WHAT TO PRODUCE — Quote the records word for word, starting at the line that contains "The height and width of the screenshot is (469, 522)." and ending at the last line of the records. Leave out the pictures.

** Opening DATA FOR THE TASK block **

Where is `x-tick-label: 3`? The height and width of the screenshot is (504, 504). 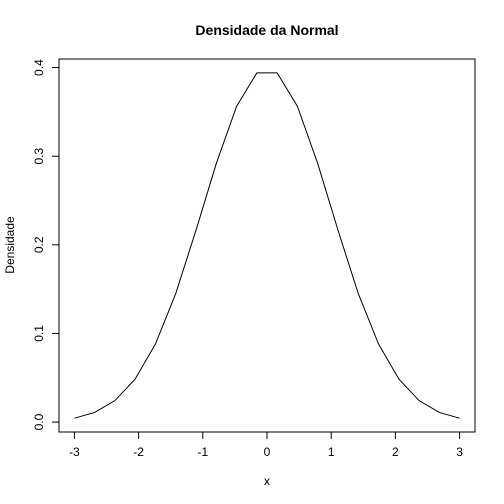 x-tick-label: 3 is located at coordinates (460, 452).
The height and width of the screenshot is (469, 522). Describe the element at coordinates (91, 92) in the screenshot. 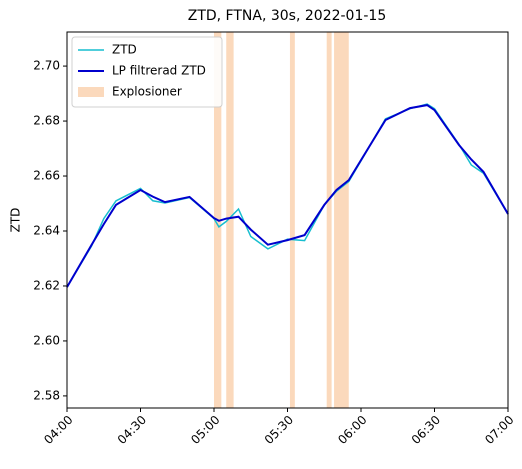

I see `legend-swatch` at that location.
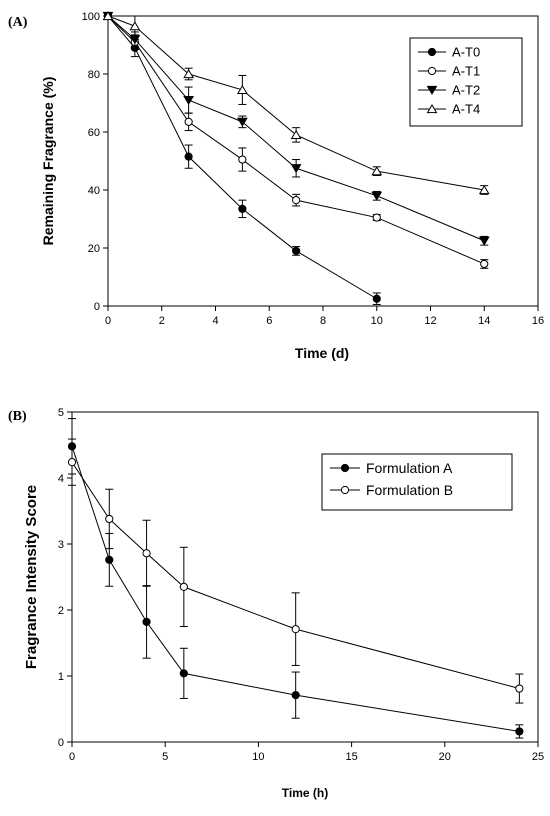  Describe the element at coordinates (538, 757) in the screenshot. I see `x-tick-label: 25` at that location.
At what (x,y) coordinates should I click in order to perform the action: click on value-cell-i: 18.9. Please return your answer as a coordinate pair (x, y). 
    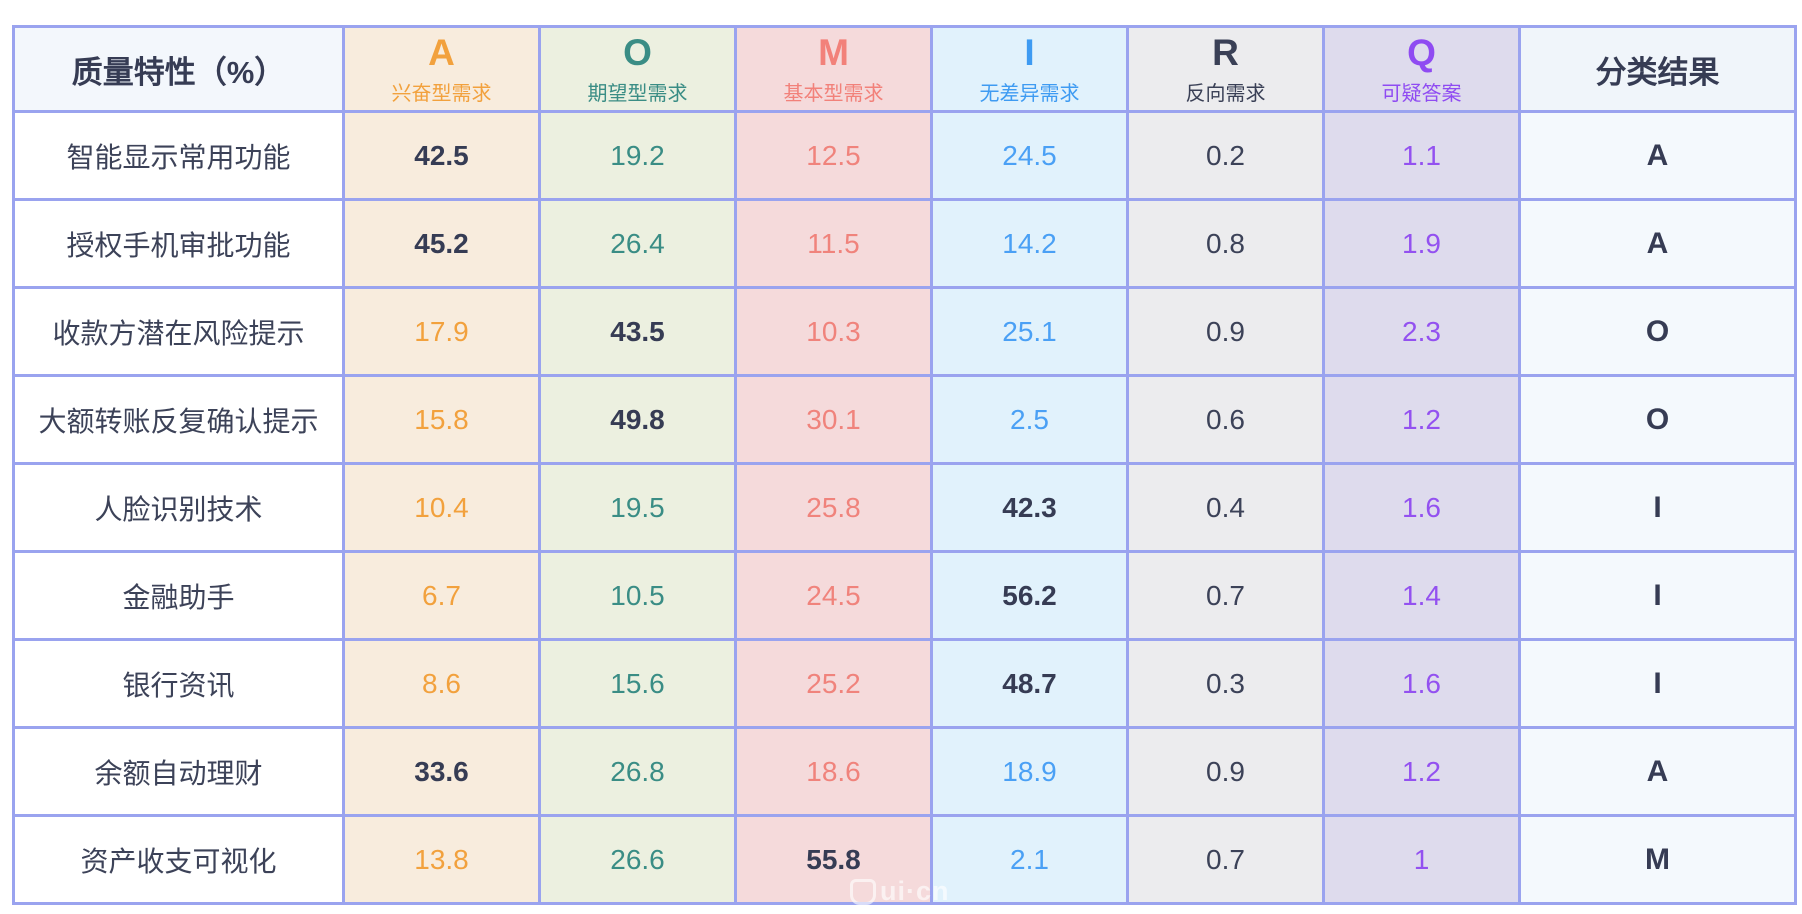
    Looking at the image, I should click on (1030, 772).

** Closing DATA FOR THE TASK block **

PROBLEM SOLUTION —
The height and width of the screenshot is (469, 522). Describe the element at coordinates (91, 92) in the screenshot. 

I see `legend-swatch` at that location.
  Describe the element at coordinates (538, 757) in the screenshot. I see `x-tick-label: 25` at that location.
At what (x,y) coordinates should I click in order to perform the action: click on value-cell-i: 18.9. Please return your answer as a coordinate pair (x, y). 
    Looking at the image, I should click on (1030, 772).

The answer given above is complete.